As with the first game the dialogue is excellent, quite witty and, at times, biting -- Holmes is not one to suffer fools gladly. The voices are very clear, though you do have the option of on-screen text for all conversations which you can access at any time by pressing the F8 key.

Also, the text descriptions are detailed and knowledgeable as befits Holmes' keen observations and the full-screen graphics and sound effects contribute greatly to the atmosphere. It is a little unfortunate that the attention to detail didn't extend as far as proof reading the on-screen text where there appeared to be an inordinate amount of spelling and typographical errors, especially towards the end of the game.

Moving around
In the Case of the Rose Tattoo travelling between locations is, once again, made easy courtesy of icons appearing on a map of London, and new locations to visit become available as you learn about them during the course of the game. This works very well, though I do wish there was an option to speed up your character's walking pace, and to skip some often repeated sequences such as when Holmes and Watson return to number 221B and remove their coats.

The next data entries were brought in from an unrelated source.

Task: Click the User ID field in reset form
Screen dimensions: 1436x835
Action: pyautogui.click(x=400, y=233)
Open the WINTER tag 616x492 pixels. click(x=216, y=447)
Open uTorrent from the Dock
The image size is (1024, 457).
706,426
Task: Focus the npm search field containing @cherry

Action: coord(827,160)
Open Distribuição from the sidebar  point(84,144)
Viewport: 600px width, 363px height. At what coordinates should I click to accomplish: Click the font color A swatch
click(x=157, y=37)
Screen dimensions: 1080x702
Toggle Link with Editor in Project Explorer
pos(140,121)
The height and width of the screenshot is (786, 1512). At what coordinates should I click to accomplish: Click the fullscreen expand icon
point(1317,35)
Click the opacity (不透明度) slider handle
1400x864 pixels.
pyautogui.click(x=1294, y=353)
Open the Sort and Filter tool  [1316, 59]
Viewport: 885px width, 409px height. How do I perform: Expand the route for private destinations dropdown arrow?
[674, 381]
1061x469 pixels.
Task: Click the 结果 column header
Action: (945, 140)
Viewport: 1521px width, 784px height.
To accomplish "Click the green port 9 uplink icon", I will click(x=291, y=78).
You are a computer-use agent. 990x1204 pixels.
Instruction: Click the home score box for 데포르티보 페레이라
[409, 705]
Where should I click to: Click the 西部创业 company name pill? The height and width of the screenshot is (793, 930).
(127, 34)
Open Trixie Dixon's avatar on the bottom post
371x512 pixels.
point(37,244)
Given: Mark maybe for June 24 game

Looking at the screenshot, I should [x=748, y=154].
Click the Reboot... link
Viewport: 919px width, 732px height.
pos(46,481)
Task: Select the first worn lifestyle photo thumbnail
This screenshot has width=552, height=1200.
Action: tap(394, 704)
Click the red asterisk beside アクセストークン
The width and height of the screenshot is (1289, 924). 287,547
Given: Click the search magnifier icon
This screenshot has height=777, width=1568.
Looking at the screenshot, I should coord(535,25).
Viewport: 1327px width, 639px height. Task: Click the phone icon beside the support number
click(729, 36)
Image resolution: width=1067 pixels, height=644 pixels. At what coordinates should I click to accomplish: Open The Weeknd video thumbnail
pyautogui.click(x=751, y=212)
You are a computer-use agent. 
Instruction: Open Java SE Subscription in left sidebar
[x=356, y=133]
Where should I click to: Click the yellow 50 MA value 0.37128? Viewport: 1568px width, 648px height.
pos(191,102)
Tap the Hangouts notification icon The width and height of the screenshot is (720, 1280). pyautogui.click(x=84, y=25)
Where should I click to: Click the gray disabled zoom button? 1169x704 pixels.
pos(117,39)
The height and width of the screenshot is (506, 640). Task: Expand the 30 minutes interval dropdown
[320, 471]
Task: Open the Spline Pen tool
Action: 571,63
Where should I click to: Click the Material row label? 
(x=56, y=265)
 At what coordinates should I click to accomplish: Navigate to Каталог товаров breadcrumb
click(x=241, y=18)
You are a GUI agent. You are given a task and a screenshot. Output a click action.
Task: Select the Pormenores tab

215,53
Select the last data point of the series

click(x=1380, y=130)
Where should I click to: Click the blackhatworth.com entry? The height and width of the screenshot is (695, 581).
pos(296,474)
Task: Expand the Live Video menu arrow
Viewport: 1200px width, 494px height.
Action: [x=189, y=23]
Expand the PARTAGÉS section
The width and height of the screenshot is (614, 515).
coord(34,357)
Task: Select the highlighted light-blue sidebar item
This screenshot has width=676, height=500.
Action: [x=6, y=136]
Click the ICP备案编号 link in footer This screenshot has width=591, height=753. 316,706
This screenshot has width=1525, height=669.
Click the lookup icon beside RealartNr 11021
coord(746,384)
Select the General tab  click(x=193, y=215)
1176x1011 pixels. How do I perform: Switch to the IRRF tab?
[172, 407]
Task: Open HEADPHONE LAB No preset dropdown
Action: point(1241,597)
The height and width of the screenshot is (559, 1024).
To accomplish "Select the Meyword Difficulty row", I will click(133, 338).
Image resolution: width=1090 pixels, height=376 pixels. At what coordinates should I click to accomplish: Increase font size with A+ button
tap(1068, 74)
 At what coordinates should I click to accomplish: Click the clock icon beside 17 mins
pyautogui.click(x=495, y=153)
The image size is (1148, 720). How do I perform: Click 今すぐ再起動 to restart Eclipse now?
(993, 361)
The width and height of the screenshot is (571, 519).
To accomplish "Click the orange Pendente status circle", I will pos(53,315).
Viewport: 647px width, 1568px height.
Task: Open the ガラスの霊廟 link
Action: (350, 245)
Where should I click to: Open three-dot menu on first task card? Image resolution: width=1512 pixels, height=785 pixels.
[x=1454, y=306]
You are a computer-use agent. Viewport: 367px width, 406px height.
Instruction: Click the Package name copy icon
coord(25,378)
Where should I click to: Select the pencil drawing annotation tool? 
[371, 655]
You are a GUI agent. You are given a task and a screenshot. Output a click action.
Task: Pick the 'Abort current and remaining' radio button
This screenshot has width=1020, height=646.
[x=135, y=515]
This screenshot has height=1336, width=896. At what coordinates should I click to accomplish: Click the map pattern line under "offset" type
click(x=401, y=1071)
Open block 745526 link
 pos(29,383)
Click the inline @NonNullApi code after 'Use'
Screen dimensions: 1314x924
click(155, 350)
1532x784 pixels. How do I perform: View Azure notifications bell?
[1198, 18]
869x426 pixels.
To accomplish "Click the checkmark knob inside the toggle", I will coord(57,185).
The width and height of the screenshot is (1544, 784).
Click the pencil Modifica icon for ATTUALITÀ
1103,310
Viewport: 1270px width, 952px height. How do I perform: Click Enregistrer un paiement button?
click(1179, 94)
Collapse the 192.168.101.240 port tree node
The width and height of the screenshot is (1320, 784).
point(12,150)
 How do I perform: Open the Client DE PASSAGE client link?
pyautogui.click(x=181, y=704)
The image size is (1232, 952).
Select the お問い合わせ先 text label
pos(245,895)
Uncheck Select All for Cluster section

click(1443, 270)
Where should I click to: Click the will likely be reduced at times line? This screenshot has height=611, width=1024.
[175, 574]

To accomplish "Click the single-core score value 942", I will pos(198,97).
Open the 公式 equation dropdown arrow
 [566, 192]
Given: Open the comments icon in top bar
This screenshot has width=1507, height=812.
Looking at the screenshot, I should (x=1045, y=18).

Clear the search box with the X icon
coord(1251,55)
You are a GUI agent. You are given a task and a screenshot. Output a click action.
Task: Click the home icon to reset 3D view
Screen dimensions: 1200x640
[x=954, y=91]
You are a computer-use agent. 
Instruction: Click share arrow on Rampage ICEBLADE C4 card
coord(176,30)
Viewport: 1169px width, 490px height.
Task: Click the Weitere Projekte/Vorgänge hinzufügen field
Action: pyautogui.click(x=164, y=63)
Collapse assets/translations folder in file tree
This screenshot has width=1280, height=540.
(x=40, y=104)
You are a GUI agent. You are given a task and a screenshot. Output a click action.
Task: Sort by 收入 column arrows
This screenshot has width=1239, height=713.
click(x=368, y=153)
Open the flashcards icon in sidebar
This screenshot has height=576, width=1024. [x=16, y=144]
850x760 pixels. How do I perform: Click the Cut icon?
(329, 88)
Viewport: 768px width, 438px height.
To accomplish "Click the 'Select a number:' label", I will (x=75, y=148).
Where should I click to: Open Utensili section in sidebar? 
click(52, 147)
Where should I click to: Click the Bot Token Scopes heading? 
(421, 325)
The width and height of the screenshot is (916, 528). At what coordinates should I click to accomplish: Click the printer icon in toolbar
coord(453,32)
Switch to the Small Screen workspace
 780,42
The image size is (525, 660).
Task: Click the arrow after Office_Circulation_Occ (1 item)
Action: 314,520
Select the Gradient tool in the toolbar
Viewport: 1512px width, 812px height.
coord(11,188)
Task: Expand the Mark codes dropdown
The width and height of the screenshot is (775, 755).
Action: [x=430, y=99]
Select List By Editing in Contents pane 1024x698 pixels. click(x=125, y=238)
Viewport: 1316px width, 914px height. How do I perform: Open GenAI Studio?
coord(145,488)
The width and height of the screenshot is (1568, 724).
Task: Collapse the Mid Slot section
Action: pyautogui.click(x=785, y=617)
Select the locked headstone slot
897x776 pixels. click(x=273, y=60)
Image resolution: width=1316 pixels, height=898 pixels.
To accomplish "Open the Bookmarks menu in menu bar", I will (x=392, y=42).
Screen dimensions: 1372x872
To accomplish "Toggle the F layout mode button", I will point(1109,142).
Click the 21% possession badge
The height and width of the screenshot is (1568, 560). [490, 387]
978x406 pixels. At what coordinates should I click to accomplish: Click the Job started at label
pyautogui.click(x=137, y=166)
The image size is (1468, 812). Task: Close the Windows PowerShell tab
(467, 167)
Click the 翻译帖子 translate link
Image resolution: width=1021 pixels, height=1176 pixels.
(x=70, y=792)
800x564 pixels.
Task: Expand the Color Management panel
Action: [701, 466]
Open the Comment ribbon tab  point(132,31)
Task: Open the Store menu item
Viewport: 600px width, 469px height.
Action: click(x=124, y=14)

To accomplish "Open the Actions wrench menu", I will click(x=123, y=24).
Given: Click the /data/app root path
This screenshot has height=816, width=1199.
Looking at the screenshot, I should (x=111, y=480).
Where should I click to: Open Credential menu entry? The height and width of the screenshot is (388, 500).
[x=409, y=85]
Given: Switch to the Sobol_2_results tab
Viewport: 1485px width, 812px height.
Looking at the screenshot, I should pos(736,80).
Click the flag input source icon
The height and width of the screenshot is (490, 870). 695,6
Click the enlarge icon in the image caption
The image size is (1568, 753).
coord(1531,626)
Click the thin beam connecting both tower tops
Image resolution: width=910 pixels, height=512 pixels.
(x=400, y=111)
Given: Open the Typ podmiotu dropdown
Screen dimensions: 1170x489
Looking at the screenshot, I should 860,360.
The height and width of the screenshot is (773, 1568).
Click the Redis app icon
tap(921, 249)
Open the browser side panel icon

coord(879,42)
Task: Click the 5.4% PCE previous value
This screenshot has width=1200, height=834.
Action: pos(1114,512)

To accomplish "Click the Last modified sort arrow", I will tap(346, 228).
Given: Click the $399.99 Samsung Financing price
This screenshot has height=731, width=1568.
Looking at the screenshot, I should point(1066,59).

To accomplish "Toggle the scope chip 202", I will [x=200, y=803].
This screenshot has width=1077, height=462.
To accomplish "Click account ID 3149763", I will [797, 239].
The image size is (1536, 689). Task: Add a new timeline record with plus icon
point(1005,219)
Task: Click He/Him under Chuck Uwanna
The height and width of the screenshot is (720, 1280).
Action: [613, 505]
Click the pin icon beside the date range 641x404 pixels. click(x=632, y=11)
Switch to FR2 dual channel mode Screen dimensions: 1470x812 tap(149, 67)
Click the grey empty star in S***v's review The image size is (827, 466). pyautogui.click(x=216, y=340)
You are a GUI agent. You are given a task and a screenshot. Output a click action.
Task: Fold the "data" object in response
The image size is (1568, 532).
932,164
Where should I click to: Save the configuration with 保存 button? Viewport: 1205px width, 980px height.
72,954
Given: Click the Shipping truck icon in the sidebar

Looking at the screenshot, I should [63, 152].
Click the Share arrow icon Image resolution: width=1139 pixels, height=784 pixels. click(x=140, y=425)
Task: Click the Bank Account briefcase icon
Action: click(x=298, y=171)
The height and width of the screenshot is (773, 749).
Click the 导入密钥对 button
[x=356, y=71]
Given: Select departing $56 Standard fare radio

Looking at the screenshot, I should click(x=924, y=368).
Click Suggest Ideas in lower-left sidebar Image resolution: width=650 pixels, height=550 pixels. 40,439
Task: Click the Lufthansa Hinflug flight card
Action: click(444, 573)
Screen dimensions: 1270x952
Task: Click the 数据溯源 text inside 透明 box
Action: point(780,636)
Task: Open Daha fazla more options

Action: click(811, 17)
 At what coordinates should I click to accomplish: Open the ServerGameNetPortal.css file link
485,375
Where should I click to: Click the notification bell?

Like the first Sherlock Holmes, this is a quality game with a well crafted story to unravel. It's certainly a game for those of you who enjoy tales of mystery and murder and very likely a must for Sherlock Holmes fans. But remember, it is different to its predecessor, it plays more like progressing through a book, you just, more or less, go along for the ride -- and have a good look around along the way -- rather than taking the wheel and doing things for yourself. Though not a game for puzzle fanatics, it will allow those who are inquisitive to poke around and examine everything. Here you can certainly indulge your passion for snooping. rating:  

Copyright © Gordon Aplin 1996. All rights reserved.

System requirements:
DOS 5.0 or higher, 486/66 or higher (Pentium 90 recommended), 8 MB RAM (16 MB recommended with 16 required for Win 95), 30 MB free hard drive space, 2xCD-ROM or higher, 256 colour SVGA local bus or PCI video card, VESA 1.2 video compliance, sound card, mouse.